Infirmation 4 avril 2014
Commentaire • 0
Sur la décision
| Référence : | CA Aix-en-Provence, 4 avr. 2014, n° 11/17174 |
|---|---|
| Juridiction : | Cour d'appel d'Aix-en-Provence |
| Numéro(s) : | 11/17174 |
| Décision précédente : | Conseil de prud'hommes d'Aix-en-Provence, 13 septembre 2011, N° 10/579 |
Texte intégral
COUR D’APPEL D’AIX EN PROVENCE
9e Chambre B
ARRÊT AU FOND
DU 04 AVRIL 2014
N° 2014/236
Rôle N° 11/17174
Z A
C/
SARL ARSCHEL & MAC DONALD’S
Grosse délivrée
le :
à :
Me Vincent BURLES, avocat au barreau d’AIX-EN-PROVENCE
Me Cedrick DUVAL, avocat au barreau de MARSEILLE
Copie certifiée conforme délivrée aux parties le :
Décision déférée à la Cour :
Jugement du Conseil de Prud’hommes – Formation paritaire d’AIX-EN-PROVENCE – section E – en date du 13 Septembre 2011, enregistré au répertoire général sous le n° 10/579.
APPELANT
Monsieur Z A, demeurant XXX
comparant en personne assisté de Me Vincent BURLES, avocat au barreau d’AIX-EN-PROVENCE
INTIMEE
SARL ARSCHEL 8 , demeurant Centre commercial Barnéout Magnan – Plan de Campagne – XXX
représentée par Me Cedrick DUVAL, avocat au barreau de MARSEILLE
*-*-*-*-*
COMPOSITION DE LA COUR
L’affaire a été débattue le 12 Février 2014 en audience publique devant la Cour composée de :
Madame Bernadette BERTHON, Président de chambre
Monsieur Philippe ASNARD, Conseiller
Madame Nathalie VAUCHERET, Conseiller
qui en ont délibéré
Greffier lors des débats : Monsieur D E.
Les parties ont été avisées que le prononcé public de la décision aurait lieu par mise à disposition au greffe le 04 Avril 2014.
ARRÊT
Contradictoire,
Prononcé par mise à disposition au greffe le 04 Avril 2014.
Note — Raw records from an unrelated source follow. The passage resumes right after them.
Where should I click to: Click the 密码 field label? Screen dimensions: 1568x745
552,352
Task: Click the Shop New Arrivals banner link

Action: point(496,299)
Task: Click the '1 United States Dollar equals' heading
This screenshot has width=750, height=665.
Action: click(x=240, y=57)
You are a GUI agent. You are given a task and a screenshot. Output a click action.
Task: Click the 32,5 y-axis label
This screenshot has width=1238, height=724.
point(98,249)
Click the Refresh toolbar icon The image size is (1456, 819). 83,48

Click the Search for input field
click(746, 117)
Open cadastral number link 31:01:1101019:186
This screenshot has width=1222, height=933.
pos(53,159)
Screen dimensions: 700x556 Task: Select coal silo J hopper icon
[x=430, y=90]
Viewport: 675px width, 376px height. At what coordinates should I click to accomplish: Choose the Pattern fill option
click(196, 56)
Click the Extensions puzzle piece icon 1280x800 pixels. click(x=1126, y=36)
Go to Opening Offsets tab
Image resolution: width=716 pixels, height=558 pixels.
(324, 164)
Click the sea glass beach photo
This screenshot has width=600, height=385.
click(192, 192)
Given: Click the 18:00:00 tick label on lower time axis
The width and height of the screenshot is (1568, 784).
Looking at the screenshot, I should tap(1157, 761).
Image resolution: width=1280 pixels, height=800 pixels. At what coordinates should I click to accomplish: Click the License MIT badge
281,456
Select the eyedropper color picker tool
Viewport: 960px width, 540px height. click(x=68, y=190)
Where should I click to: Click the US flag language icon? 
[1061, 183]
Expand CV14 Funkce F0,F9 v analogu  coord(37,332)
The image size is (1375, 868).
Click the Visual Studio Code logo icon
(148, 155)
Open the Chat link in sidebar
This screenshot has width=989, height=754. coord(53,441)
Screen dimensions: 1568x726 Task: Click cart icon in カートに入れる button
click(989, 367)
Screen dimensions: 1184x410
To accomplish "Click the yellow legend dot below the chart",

Signé par Madame Bernadette BERTHON, Président de chambre et Monsieur D E, greffier auquel la minute de la décision a été remise par le magistrat signataire.
FAITS ET PROCEDURE
Z A, a été engagé dans un restaurant sis porte d’Aix à Marseille, le 4 septembre 1997, par la société Sodepaix, gérée par X Y et agréée en qualité de locataire-gérant par l’enseigne Mcdonald’s,.
Par avenant du 4 novembre 2005, il a été promu directeur du restaurant Mcdonald’s de la rue Saint Ferréol à Marseille, au statut de cadre autonome, moyennant une rémunération fixée selon un forfait annuel de 218 jours.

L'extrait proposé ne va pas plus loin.